论文部分内容阅读
结构化信息标准推进组织(0rganization for the Advancement of Structured Information Standards,0ASIS)制定的安全性断言标记语言(Security Assertion Markup Language,SAML)规范正在逐渐成为基于Web Service的互联网分布式应用系统安全信息交换的共用标准。本文从基于S0A设计的ITER科研协作平台出发,根据SAML有关单点登录使用场景的规范,设计开发了基于SAML的单点登录系统。
首先,本文围绕着S0A的基本理念,分析了S0A架构下的应用系统的关键要素:应用程序前端、服务、服务库和服务总线,并结合这些要素及其特征分析和介绍了ITER科研协作平台的架构设计思想。
随后,本文分析了传统单点登录系统可生存性差、协议互通性差等局限性,并在ITER科研协作平台已有架构设计基础上,设计了单点登录系统如何融合到已有S0A架构中的方式,形成了松耦合,粗粒度的单点登录服务组件,提升了系统的可生存性;并且选择了OASIS提出的SAML关于单点登录系统开发所遵守的规范,提升系统的互通性和可扩展性。
作者详细分析了SAML的基本概念,从XML文档细节出发考察了SAML陈述、断言、协议以及与SOAP绑定的消息结构,并且将这些重要组件结合起来描述SAML的单点登录场景,常见消息流模式和绑定的结合。着重介绍了SP拉与IdP推方式并比较了两者的优劣。

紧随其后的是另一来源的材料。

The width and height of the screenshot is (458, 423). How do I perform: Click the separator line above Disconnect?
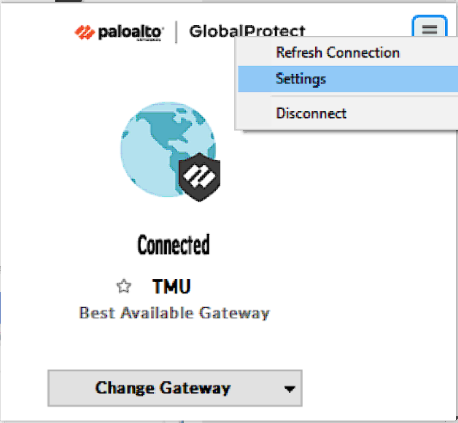[365, 96]
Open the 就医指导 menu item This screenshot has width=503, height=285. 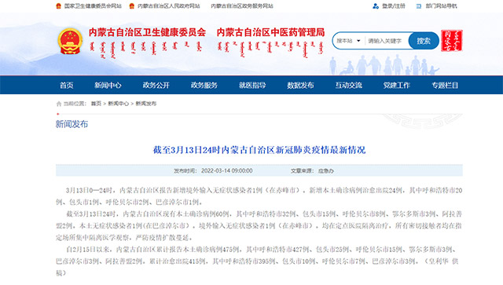click(252, 86)
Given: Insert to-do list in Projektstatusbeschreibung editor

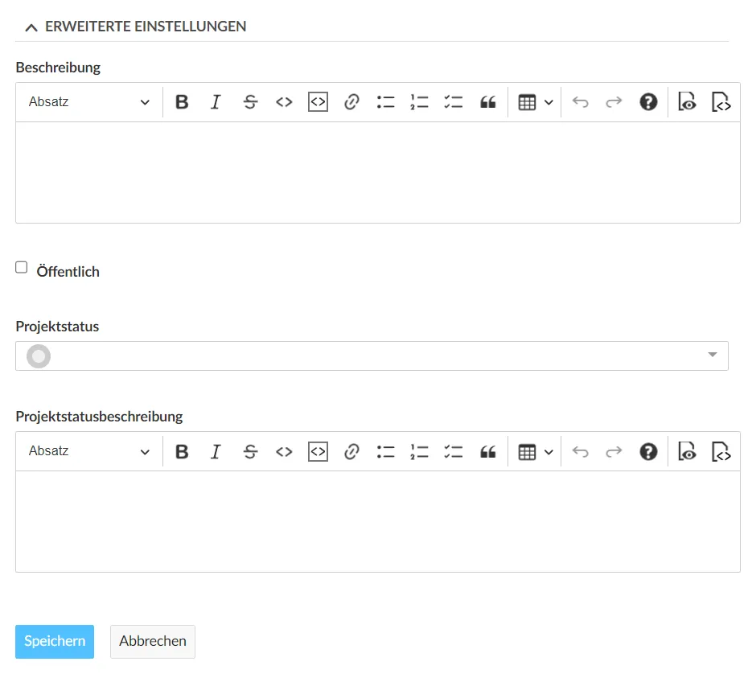Looking at the screenshot, I should (x=454, y=451).
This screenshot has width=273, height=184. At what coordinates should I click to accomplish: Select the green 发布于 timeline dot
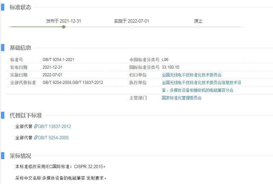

在已有的分析基础上,作者在.NET Framework v2.0框架下开发了基于SAML的单点登录系统。首先按照SAML规范,建立起了断言和协议的消息类,并通过自定义属性与标准XML文档实现了一一映射。设计实现了高效的基于内存的断言和Artifact管理机制,独立定义了SAML通信伙伴的描述数据结构和管理方式,定义统一用户身份的数据格式,并设计了基于永久假名的身份联盟机制,这一机制的设计为身份联盟的管理带来很大的便利。在已有的基础上,设计和开发单点登录的核心角色_身份断言方IdP,实现了用户登录、假名管理、断言签发、应用程序跳转等功能模块。并且还设计实现了服务提供方SP的原型,SP的断言消费服务提出身份认证请求、消费处理身份断言、为用户申请访问受保护的SP资源提供授权。文章的最后对该系统的运行实例进行了测试。